Foutjes in het netwerk
Het ophelderen van die cruciale moleculaire netwerken gebeurt door het
groeperen van al die genen aan de hand van de rol die ze spelen bij de
opbouw en werking van de hersenen. Bioinformatici van het Nijmeegse
Centre for Molecular and Biomolecular Informatics onder leiding van
Martijn Huynen zijn daarbij onmisbaar. Op die manier wordt een beperkt
aantal essentiële netwerken en signaalroutes van de hersenen
blootgelegd. En juist de foutjes en mutaties in deze netwerken leiden
tot de - soms zeer ernstige - cognitieve problemen.
Van Bokhoven: "Met topinstituten in Europa en enkele niet-Europese
partners willen we die netwerken beter leren kennen, onder andere door
ze te testen in fruitvliegjes en muizen. Zo zien we op welke essentiële
punten in de verschillende netwerken iets kan misgaan en welke gevolgen
dat heeft in de context van een organisme. De diermodellen, met name
fruitvliegjes, zijn uitermate geschikt om genetische en
omgevingsfactoren op te sporen die het moleculaire netwerk kunnen
sturen en daarmee het mutante fenotype kunnen beïnvloeden. Daarmee kan
de volgende, belangrijke stap genomen worden: de ontwikkeling van
therapieën. We stappen hierbij af van het idee van een therapie gericht
op een enkel gen (gen-therapie).
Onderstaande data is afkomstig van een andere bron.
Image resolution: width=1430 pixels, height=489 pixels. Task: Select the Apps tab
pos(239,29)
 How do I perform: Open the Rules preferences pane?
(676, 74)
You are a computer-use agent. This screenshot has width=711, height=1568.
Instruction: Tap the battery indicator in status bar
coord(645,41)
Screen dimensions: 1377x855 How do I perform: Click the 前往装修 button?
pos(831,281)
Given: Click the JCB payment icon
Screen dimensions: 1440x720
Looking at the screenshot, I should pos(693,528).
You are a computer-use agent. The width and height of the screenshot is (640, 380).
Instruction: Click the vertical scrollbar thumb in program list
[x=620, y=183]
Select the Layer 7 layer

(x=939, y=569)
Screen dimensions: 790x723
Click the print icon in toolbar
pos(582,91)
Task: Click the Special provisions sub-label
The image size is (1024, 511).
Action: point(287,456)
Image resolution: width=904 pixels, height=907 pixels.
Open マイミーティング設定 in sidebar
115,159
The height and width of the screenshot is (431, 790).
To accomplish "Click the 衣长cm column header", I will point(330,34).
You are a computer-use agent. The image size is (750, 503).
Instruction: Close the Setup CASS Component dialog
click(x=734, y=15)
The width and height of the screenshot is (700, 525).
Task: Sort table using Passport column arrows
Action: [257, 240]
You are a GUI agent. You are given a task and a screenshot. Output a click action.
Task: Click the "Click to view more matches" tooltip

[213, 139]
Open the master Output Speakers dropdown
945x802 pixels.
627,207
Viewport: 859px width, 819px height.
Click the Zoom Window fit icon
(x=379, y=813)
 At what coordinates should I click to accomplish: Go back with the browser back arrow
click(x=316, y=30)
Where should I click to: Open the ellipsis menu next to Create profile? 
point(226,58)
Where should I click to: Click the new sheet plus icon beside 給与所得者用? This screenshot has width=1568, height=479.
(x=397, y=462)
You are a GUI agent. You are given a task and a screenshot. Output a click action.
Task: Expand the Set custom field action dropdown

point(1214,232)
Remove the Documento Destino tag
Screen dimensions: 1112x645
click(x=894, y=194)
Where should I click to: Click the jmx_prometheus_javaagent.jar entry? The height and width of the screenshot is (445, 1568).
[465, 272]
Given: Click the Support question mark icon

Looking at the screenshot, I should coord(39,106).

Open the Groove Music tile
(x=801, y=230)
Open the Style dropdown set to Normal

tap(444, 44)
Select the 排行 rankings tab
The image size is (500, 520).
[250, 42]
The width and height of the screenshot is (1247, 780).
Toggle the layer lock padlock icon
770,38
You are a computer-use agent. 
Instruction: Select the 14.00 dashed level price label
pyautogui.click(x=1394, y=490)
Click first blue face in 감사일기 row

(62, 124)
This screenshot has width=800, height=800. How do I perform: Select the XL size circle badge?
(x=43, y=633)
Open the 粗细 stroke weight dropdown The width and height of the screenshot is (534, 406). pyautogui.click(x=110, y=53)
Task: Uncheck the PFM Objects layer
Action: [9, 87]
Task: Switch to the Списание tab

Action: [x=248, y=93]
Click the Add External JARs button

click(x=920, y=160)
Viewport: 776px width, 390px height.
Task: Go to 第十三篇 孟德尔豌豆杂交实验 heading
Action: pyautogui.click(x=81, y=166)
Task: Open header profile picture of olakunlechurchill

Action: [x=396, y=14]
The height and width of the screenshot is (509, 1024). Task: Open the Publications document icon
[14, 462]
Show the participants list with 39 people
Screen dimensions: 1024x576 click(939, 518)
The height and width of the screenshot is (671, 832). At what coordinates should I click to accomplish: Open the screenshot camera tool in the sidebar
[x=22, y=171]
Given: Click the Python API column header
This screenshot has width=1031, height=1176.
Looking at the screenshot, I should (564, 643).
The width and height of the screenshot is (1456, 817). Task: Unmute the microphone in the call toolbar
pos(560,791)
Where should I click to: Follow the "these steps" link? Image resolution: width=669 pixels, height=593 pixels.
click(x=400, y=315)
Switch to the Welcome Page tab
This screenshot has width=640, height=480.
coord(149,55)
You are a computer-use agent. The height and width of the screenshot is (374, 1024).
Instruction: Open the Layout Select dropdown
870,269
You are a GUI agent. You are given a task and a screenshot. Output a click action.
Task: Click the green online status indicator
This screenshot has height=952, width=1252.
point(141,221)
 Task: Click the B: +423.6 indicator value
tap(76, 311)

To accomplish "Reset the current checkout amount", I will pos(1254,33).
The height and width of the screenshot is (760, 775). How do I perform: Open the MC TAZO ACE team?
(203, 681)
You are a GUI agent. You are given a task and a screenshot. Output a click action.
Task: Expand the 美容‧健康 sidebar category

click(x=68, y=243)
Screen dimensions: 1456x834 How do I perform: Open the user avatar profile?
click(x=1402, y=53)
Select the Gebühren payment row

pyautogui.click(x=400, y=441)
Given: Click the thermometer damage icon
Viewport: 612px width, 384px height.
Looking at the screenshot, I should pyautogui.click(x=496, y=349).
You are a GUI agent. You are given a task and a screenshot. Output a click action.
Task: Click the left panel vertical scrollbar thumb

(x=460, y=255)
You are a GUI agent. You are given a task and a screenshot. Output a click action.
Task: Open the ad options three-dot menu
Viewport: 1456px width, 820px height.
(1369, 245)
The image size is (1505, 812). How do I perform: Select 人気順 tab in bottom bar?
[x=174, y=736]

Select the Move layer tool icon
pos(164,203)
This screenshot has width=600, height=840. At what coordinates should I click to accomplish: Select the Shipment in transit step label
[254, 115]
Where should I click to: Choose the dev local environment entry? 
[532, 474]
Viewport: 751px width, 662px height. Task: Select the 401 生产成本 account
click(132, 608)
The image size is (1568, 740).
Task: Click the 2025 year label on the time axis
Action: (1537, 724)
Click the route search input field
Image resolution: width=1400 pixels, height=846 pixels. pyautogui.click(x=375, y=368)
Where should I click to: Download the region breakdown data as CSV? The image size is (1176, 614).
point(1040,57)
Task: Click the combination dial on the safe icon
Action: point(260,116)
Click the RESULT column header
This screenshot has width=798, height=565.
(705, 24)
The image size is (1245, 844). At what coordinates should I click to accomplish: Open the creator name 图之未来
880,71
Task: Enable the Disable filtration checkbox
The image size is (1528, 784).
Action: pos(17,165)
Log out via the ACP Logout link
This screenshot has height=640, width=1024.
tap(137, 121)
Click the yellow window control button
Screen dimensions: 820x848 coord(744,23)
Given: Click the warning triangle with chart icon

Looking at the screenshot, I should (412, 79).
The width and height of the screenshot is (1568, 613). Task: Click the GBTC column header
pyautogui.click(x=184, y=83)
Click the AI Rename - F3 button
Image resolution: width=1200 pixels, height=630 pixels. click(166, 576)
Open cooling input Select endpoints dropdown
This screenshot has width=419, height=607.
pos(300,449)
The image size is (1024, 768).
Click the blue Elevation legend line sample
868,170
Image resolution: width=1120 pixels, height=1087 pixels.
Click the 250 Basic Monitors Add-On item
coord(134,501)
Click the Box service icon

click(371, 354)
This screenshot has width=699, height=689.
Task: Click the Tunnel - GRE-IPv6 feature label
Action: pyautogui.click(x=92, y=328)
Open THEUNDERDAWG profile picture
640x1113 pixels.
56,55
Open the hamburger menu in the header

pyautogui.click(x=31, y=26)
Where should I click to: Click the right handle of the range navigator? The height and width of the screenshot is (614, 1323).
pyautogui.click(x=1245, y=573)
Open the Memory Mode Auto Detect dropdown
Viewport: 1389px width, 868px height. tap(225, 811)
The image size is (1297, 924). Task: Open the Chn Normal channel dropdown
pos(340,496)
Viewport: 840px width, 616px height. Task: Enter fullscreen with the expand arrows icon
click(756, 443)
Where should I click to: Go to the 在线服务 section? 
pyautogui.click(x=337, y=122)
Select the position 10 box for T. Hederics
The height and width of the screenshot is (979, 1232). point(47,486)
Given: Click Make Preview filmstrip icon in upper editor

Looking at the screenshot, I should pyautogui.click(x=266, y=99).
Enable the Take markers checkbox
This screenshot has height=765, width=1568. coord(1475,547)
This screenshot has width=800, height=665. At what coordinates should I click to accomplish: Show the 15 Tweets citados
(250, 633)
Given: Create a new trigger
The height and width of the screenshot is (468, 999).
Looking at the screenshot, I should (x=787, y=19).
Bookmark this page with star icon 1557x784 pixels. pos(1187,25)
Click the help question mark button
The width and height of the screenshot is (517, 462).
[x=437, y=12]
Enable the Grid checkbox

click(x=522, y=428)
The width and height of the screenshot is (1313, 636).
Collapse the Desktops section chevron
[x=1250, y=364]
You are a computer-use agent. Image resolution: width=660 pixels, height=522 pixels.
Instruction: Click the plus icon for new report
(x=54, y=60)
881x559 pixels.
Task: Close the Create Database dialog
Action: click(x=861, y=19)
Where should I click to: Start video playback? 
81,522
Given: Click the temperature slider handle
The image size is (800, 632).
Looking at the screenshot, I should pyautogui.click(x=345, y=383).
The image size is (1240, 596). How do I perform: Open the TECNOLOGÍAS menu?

We denken en hopen dat we op termijn
met een goed gerichte ´netwerk-therapie´ meerdere cognitieve
aandoeningen kunnen aanpakken. Juist vanwege onze kennis van de
netwerken kunnen we ons precies richten op de essentiële schakels in
zo'n netwerk. Het Europese project biedt hoe dan ook prachtige kansen
om onze toonaangevende rol op dit gebied verder uit te bouwen."
Defecte antennes
In SYSCILIA, het project dat gecoördineerd wordt door Ronald Roepman,
draait het allemaal om een tot voor kort tamelijk onbekend onderdeeltje
dat in veel cellen een essentiële rol speelt, namelijk het cilium.
Roepman: "Voor veel mensen is het meest bekende voorbeeld van een
cilium het bewegende zweepstaartje van een spermacel. Het belang van
dit staartje is duidelijk. Er bestaan echter ook veel cellen met een
cilium dat niet kan bewegen. Tot voor kort dacht men dat dit organel in
deze cellen zijn functie had verloren. Totdat een verstoorde opbouw van
deze cilia door een gendefect in verband gebracht kon worden met
complexe ziektebeelden. Deze cellen verloren als het ware hun antenne,
waardoor overdracht van essentiële signalen niet meer kon
plaatsvinden."
Cilia spelen in veel celtypen een rol. Nieren en luchtwegen bezitten
bijvoorbeeld ook cellen die een soort zweepstaartjes hebben. Bij de
nieren `pompen' ze de voorurine rond en leidt uitval tot ernstige
nierziekten. In de luchtwegen vegen ze als een soort borsteltjes
voortdurend het vuil naar buiten. Roepman heeft veel onderzoek gedaan
naar de functie van cilia in de fotoreceptoren van het netvlies: "Als
het cilium in deze cellen niet goed werkt, wordt het licht niet omgezet
in elektrische signalen en raken mensen blind. Ook in de hersenen, het
hart en de botten spelen cilia een essentiële rol."
Ciliaire machine
Gaat het mis met de cilia, dan is sprake van een ciliopathie, met
symptomen variërend van overgewicht, doofheid en blindheid, tot
nierfalen, verstandelijke handicaps en hartafwijkingen. Cilia en
ciliopathieën vormen een nieuw onderzoeksveld dat momenteel sterk in de
belangstelling staat. Roepman: "We kennen nu ongeveer duizend eiwitten
die een belangrijke rol spelen in de diverse cilia. Maar hoe ze
samenwerken, wat voor functie ze hebben en wat er gebeurt als er eentje
uitvalt; dat weten we niet of nauwelijks. In SYSCILIA werken 17
Europese groepen samen om al die eiwitten in kaart te brengen, vast te
stellen wat ze doen, en ze met computermodellen in functionele
netwerken te plaatsen. Zo zetten we eigenlijk stap voor stap een
virtuele ciliaire machine in elkaar! Waarbij we de `natte' gegevens uit
het laboratorium gebruiken voor de input in en het testen van het
modelsysteem. We verwachten dat we dit model kunnen gebruiken om
voorspellingen te doen over de bijdrage van genmutaties aan de
ciliopathie ziektebeelden, en de mogelijke werking van medicijnen om de
symptomen tegen te gaan of te voorkomen."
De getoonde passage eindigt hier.